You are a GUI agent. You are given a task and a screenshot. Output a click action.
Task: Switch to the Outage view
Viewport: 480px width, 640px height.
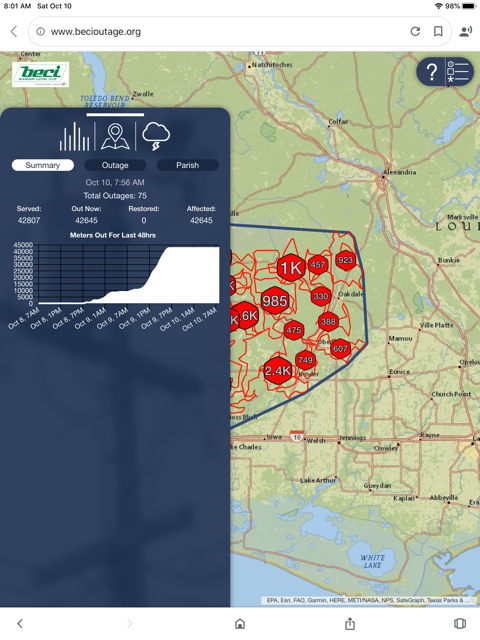pos(115,165)
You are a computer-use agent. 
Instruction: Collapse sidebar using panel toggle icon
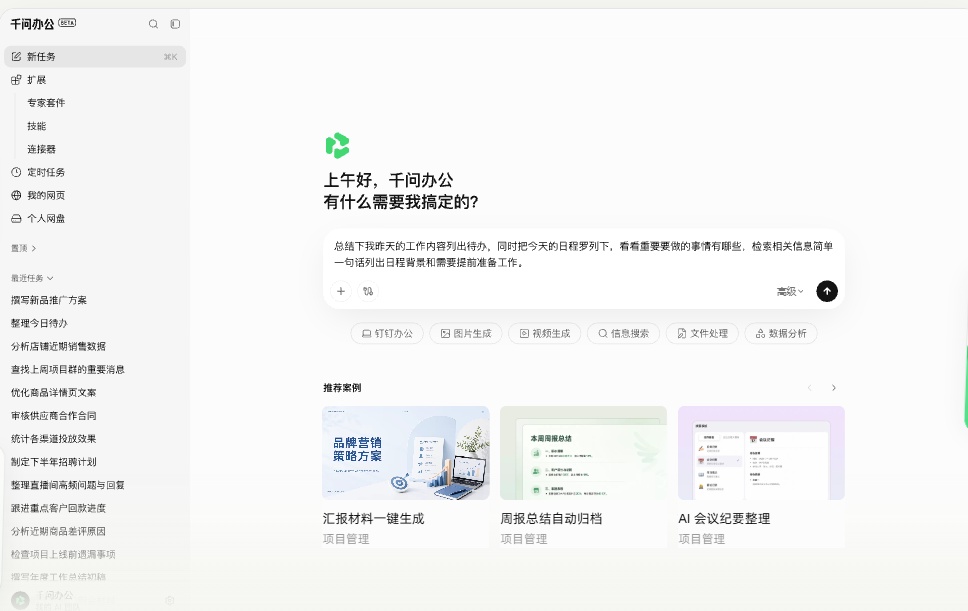coord(175,24)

WHAT THIS TASK INVOLVES: The lines wanted run from the line containing "Task: Switch to the Outage view" through the end of the entries; return them exactly, both ends included, and keep pictures out.

SOLUTION FOR THIS EXERCISE:
Task: Switch to the Outage view
Viewport: 480px width, 640px height.
pos(115,165)
You are a computer-use agent. 
Instruction: Collapse sidebar using panel toggle icon
coord(175,24)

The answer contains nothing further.